### What you have to do
Reproduce the material word for word, starting at the line with "cookie (45, 691)" and ending with the line with "OK (38, 709)", both included.

### Listed entries
________

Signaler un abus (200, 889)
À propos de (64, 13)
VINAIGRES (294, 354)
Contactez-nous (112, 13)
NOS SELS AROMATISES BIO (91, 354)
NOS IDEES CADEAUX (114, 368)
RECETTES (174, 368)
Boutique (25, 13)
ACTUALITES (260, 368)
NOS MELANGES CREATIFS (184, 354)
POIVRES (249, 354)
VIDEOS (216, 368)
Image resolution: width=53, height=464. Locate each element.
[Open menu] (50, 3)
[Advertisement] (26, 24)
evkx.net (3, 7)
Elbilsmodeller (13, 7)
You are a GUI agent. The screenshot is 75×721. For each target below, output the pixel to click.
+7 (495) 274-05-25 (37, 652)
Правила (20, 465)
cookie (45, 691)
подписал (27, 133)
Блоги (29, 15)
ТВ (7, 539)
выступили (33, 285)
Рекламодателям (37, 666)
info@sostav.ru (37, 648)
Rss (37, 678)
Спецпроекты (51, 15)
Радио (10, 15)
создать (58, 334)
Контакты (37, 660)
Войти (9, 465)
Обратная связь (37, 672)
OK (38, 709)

________

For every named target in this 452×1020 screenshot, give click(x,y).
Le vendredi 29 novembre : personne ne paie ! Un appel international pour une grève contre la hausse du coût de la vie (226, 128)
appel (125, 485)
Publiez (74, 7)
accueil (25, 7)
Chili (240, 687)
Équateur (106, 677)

________

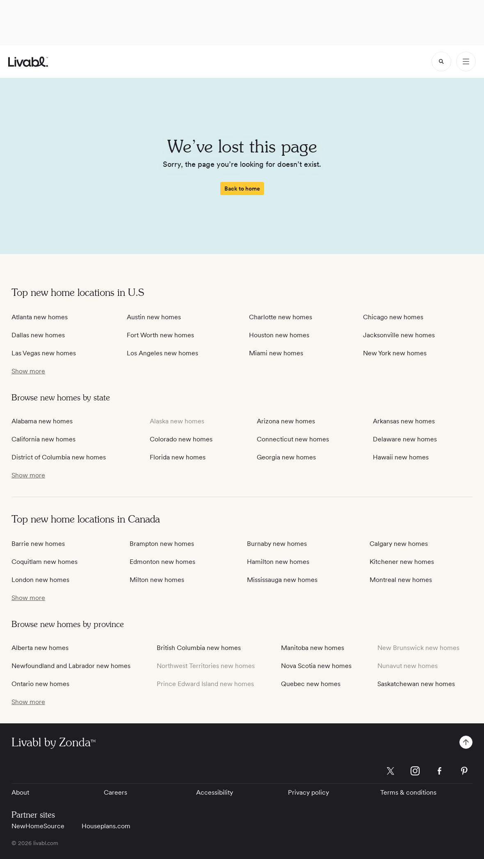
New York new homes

________

### Finished task
cookie (45, 691)
подписал (27, 133)
Блоги (29, 15)
ТВ (7, 539)
выступили (33, 285)
Рекламодателям (37, 666)
info@sostav.ru (37, 648)
Rss (37, 678)
Спецпроекты (51, 15)
Радио (10, 15)
создать (58, 334)
Контакты (37, 660)
Войти (9, 465)
Обратная связь (37, 672)
OK (38, 709)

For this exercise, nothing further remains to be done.